Taking everything into consideration, while the psychiatrist is under no obligation to act in this situation, due to the principles of beneficence and nonmaleficence, he should inform the woman, police, or both. The psychiatrist will suffer no risk or inconvenience by acting in this case. In addition, he is obligated to prevent harm and act in the best interest of the individuals involved.

Works Cited:

Beauchamp, Tom L., and James F. Childress. Principles of Biomedical Ethics. New York: Oxford UP, 2001. Print.

“Beneficence vs. Nonmaleficence.” Beneficence vs. Nonmaleficence. University of California Regents, School of Medicine, 2008. Web. 12 Mar. 2017.
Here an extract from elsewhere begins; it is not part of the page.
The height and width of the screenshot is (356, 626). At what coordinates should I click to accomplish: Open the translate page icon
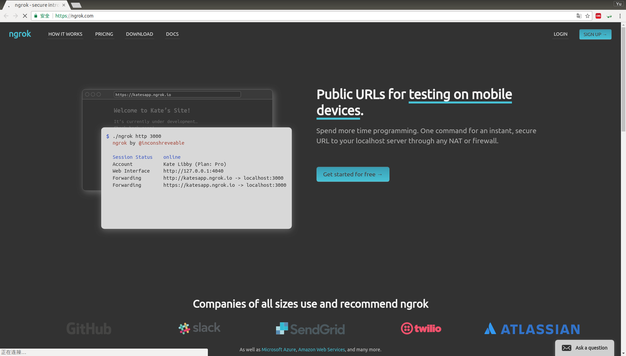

One thought on “The Principle of Beneficence

  1. I appreciated that you touched on the comparison between beneficence and nonmaleficence, as well as the fact that disclosing the patient’s intent to kill another human being poses no risk to the psychiatrist whatsoever. While researching, I found that the American Psychological Association has approved some instances where it is considered ethical for psychiatrists to break confidentiality, such as in child abuse cases, mental health cases, or instances where someone’s life is in danger. I believe that establishing a Code of Ethics for psychiatrists is important, because it sets the framework for when cases should be reported to the authorities, as well as help to protect psychiatrists from potential lawsuits. By doing so, psychiatrists now have an obligation in some situations to do what is just.

    Citation:
    Goleman, Daniel. “What You Reveal To a Psychotherapist May Go Further.” The New York Times. The New York Times, 13 Apr. 1993. Web. 12 Mar. 2017.